Stati Uniti, anni 30. In un’ epoca dominata dall’incertezza economica e da gang di varie etnie che spopolano nelle metropoli, Noodles e Max si ritagliano il loro spazio criminoso partendo dal nulla. Cominciano, infatti, dalle minacce a un poliziotto italiano avvezzo alla prostituzione minorile, passando per gli incendi provocati ai commercianti che non vogliono pagare il pizzo.
Nasce così l’ epopea di una banda atipica, fatta di ragazzi ebrei che incorporano il modello giovanile del tempo, ovvero l’essere amanti della buona musica, delle feste di alto borgo, delle fumerie di oppio, penetrati da una sana e lucida follia e dalla forte attrazione erotica per l’altro sesso.

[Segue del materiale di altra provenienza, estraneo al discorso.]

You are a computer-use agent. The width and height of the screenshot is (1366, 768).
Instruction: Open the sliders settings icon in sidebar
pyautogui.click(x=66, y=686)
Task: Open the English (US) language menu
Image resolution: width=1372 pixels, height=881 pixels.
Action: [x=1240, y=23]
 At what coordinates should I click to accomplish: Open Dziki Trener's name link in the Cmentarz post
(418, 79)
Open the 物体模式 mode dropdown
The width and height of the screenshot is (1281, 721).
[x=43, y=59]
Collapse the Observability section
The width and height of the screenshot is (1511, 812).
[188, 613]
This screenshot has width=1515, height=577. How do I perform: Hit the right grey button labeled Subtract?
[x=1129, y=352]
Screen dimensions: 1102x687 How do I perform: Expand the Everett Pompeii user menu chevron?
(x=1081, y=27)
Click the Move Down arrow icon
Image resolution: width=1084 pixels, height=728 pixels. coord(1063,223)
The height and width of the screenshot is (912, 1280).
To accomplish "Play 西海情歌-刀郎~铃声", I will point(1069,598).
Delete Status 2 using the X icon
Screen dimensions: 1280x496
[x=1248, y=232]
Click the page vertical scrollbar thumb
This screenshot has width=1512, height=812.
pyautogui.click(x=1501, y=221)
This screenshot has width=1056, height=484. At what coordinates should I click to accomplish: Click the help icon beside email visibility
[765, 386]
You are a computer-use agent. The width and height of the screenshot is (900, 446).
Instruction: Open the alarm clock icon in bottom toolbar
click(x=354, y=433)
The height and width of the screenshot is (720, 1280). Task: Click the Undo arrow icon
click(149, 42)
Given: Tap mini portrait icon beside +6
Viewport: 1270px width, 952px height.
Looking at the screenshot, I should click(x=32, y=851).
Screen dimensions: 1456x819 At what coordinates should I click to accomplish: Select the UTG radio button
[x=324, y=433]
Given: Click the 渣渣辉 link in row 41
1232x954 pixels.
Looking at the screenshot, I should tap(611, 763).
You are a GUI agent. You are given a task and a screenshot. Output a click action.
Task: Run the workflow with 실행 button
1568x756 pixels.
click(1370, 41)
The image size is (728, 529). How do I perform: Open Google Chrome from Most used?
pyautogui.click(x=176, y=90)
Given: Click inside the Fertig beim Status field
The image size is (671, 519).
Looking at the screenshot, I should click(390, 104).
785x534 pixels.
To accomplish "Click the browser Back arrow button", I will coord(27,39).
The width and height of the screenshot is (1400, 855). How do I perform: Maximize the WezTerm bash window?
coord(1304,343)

Ma è proprio una donna l’ago della bilancia tra i due protagonisti, colei che avrà nella storia la delicata parte di chi sceglie la stabilità a discapito all’ amore. Solo che per stabilità s’intende l’essersi sposata con la falsa identità di Max che diventerà il senatore Bailey, mentre per amore s’ intende l’ affetto che ha sempre provato per Noodles, il quale però non ha mai saputo tenere a bada la sua indole, il suo essere, una rabbia incontrollata che lo porterà allo stupro vero e proprio della sua amata dopo l’ennesimo rifiuto.
Una storia fatta di flashback, tant’ evvero che il film parte con un Noodles ormai invecchiato, con gli occhi tristi di un uomo che si vede scorrere una vita intera davanti e che non si capacita al cospetto degli innumerevoli fallimenti che ha dovuto affrontare, compresi perdere glia amici e non poter vivere a fianco della donna della sua (alternativa) vita che avrebbe potuto svolgere.
Sergio Leone ci lascia artisticamente con uno dei capolavori assoluti della storia del Cinema, quel Cinema con la C dannatamente maiuscola, quel Cinema romantico fatto di particolari, di scenografie studiate, di arredi, costumi ed auto d’epoca, ambientazioni fedeli al decennio di riferimento, insomma Cinema puro. Il Maestro italiano lascia il genere western per far capire al mondo come si gira un colossal in carne e ossa, insegnandoci come il ponte di Brooklin possa essere fedelmente “gigantografato” a Cinecittà e ripreso con una sensibilità talmente unica da farci stentare a credere che quello non sia il vero mitico ponte newyorkese.
Alla bellezza di questa opera contribuisce in modo determinante Robert De Niro. L’ attore italo-americano in quel periodo della sua carriera non sbaglia una sceneggiatura, ed in questo film ci regala una delle più belle interpretazioni di sempre, fatta di rara intensità, soprattutto nelle scene in cui Noodles è anziano. De Niro conferma la sua maniacale discesa nel profondo del personaggio, stavolta con la sfida della difficile contrapposizione a quella faccia da schiaffi che si ritrova James Woods, ottima spalla.
In una ipotetica classifica dei migliori 10 film della Storia, “C’ era una volta in America” (USA, 1984) non può non essere presente. De Niro e Leone non avrebbero potuto concludere le rispettive carriere senza incontrarsi, senza fondere la loro bravura.